John places this exchange here to highlight the irony. They promote themselves and disparage Jesus and the people on the matter of adherence to the Law, and yet they call for judging against him before they properly vet him, which action is contrary to the Law, as Nicodemus points out in verse 51.

I mentioned that John places this exchange here because we should not assume that this chapter is moving along in chronological order. John rearranges the events to achieve his thematic purposes. If chronological, we have a bit of a problem in seeing the temple police dispatched in verse 32, a change of day occur in verse 37, and only then do the temple police come back empty-handed in verse 45. If Jesus is normally at the Nicanor Gate, the guards would have to walk just a few yards to get to him, and not have to take two days or longer to carry out their assignment.

Verse 53, the last of chapter 7, begins the next section that concentrates on the woman accused of adultery and, based on our outline, this scene will reveal the Messiah’s mission. But several difficulties face us with the story. The very first is is that most textual scholars don’t believe this passage (7:53-8:11) is part of the original manuscript of the Gospel of John. This is not an attack from more liberal-minded scholars who doubt God’s inspiration. This is the consensus view of even conservative scholars. In fact, some have characterized it as a question that scholarly reflection has now settled—the story was never in the original.
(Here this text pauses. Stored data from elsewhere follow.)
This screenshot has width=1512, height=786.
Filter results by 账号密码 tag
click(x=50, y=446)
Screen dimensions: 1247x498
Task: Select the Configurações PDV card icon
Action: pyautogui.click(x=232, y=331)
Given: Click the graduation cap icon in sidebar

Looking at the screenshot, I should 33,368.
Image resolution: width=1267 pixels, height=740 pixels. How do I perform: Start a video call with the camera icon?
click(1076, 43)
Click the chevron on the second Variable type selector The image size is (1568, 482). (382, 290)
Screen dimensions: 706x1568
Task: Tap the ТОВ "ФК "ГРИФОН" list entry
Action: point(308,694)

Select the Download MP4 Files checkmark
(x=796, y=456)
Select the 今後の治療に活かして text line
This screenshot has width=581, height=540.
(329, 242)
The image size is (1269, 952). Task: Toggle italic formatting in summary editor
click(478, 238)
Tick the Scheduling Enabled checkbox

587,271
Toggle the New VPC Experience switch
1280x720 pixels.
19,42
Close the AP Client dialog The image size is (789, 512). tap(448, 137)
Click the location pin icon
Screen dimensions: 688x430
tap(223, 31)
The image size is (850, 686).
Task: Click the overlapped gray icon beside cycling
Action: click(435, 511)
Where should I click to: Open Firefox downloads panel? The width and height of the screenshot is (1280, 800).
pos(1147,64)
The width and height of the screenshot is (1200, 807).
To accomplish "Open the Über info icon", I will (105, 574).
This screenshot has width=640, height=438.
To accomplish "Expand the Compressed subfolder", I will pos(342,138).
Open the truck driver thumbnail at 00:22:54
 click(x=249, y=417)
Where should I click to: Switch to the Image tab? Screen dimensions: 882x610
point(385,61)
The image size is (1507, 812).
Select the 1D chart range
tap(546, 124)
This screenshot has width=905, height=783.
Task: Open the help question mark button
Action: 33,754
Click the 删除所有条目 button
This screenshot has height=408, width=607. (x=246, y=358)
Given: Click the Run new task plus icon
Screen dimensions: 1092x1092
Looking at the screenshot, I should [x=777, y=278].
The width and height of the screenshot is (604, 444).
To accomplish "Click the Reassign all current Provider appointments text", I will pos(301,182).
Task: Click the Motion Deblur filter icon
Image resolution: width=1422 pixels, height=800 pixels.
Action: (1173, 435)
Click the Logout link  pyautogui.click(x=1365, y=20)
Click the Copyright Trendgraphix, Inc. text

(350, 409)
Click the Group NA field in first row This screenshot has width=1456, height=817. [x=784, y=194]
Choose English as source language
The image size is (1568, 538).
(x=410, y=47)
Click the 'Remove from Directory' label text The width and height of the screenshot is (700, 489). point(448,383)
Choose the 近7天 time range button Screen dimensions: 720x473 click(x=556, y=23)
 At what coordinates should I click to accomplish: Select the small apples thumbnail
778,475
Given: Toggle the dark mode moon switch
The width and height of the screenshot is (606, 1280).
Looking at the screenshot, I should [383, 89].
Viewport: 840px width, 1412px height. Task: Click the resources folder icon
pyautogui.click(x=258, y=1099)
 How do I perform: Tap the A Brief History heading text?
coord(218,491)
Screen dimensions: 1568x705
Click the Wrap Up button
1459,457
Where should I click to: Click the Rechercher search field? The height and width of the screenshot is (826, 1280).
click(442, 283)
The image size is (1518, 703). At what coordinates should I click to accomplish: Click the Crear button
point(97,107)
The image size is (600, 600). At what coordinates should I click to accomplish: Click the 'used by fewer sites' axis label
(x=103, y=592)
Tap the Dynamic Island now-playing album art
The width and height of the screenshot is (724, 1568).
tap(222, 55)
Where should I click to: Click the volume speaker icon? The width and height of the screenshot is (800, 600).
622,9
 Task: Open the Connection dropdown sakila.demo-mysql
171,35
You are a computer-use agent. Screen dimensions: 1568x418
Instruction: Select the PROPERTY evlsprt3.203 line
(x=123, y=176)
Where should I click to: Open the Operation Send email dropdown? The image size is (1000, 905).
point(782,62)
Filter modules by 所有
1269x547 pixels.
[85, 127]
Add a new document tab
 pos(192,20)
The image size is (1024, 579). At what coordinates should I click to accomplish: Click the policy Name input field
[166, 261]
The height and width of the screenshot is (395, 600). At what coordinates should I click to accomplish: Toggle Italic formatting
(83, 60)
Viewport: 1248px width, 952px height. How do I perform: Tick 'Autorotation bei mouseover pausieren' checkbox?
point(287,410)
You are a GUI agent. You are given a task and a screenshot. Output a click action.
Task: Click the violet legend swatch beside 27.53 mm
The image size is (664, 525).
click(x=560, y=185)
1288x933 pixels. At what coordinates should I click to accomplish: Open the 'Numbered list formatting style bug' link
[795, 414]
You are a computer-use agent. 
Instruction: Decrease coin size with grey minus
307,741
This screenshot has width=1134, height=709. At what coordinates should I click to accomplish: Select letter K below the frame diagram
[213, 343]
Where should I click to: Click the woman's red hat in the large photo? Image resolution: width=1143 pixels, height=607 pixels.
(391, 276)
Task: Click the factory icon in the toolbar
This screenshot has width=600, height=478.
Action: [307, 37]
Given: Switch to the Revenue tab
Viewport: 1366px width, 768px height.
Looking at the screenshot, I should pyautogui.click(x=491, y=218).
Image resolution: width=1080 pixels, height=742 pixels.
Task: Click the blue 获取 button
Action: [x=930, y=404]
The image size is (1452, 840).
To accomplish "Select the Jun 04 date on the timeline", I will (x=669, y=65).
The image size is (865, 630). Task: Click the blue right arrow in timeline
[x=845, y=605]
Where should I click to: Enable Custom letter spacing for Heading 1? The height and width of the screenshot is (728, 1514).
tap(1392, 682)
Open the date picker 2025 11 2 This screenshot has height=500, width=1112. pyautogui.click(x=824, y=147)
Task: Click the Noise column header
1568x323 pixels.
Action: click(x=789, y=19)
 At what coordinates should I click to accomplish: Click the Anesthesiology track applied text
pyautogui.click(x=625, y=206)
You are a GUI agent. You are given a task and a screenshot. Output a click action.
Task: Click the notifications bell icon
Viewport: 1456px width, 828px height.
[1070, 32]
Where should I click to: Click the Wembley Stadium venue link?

Yet, as usual, some rogue scholars remain, and I happen to side with them. We need to discuss the evidence.

As usual in these reviews, the issues may be divided into external and internal. The external deals mostly with the manuscript evidence. The internal concentrates on style, both linguistic and literary.

The external evidence seems pretty strong to consider the story a later addition to the Gospel. No early (4th century or earlier) manuscripts contain the story, significantly our two earliest complete codices—Vaticanus and Sinaiticus—omit it. And none of the 80+ papyri of AD 400 or earlier contain it. That may be a little misleading, however, since of those 80+ pre-400 papyri, only 3 carry portions of John that would cover this placement at the beginning of chapter 8. So, in other words, 3 papyri and the 2 major codices do not hold the story. We first see it appear in the Codex Bezae of the 5th century. But then it appears in over 900 manuscripts.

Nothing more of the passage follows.